- Given instruction
Copy the part of the art and technology text below from "Berlin-based Dutch conceptual" down to "and labour-intensive process.", replacing "software" with "code".

Berlin-based Dutch conceptual artist Harm van den Dorpel investigates how algorithms can guide aesthetic decision-making. Whereas traditional artistic media tend to require that the artist creates work directly with their own hands, van den Dorpel works with digital archives and develops his own software. By looping continuous feedback through this software, he trains it to produce works with unpredictable aesthetic outcomes. The artist has created a digital environment where he can let programs mutate freely and use the outputs of an algorithm as input for his complex compositions that bring to the fore desired traits, the product of a painterly, subjective and labour-intensive process.
Finally, in a departure from worldly matters, the artwork Rotating Space by Andreas Zybach alludes to the quest in Space research to develop a space station that, by rotating on its own axis, creates gravitational conditions similar to those on Earth. The aim is to overcome the adverse effects of weightlessness in Space on human health; and even enable the use of soil, water and seeds to recreate in Space something like the environment to which we have grown accustomed on Earth. The work was first exhibited as part of a series at Munich’s Old Botanical Garden.
Thus we return to the "environmental": a word rooted in the Old French viron, which means a circle, and derived from vir(er), which means to turn and provides the root of the modern English word "veer", meaning to change direction. Knowing that the direction of innovation is constantly changing, what do you imagine the future of technology might hold, as connections between art and innovation deepen?

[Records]
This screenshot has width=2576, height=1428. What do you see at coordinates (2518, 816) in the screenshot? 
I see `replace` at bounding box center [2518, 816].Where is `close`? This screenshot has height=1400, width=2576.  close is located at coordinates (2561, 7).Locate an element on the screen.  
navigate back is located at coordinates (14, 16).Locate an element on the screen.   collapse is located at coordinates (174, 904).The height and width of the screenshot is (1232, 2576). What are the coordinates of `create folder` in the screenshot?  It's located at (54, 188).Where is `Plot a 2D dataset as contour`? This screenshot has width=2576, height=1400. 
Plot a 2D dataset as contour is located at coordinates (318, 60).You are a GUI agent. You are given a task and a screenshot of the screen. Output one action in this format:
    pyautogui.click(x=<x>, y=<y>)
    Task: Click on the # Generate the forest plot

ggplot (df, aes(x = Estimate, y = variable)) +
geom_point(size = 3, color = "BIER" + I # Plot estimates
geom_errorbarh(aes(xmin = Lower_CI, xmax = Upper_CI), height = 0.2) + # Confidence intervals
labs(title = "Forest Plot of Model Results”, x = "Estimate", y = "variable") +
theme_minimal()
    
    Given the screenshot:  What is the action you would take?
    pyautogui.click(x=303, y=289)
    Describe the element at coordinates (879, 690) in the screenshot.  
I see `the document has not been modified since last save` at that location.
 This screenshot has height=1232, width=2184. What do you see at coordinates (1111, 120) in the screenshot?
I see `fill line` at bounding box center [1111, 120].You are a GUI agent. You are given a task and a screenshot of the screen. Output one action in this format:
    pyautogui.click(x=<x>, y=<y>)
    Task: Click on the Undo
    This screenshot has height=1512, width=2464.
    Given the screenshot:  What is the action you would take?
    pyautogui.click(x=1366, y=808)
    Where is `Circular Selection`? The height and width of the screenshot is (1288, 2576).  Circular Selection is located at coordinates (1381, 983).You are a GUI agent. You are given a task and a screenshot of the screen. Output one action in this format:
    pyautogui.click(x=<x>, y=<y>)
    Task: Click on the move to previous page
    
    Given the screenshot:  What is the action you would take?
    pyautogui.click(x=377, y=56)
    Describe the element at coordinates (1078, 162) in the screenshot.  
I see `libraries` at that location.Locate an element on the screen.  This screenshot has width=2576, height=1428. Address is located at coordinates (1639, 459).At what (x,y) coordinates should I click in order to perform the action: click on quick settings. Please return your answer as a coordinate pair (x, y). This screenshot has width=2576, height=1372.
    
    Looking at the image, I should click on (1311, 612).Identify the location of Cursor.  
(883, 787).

- Response to the exercise
Berlin-based Dutch conceptual artist Harm van den Dorpel investigates how algorithms can guide aesthetic decision-making. Whereas traditional artistic media tend to require that the artist creates work directly with their own hands, van den Dorpel works with digital archives and develops his own code. By looping continuous feedback through this code, he trains it to produce works with unpredictable aesthetic outcomes. The artist has created a digital environment where he can let programs mutate freely and use the outputs of an algorithm as input for his complex compositions that bring to the fore desired traits, the product of a painterly, subjective and labour-intensive process.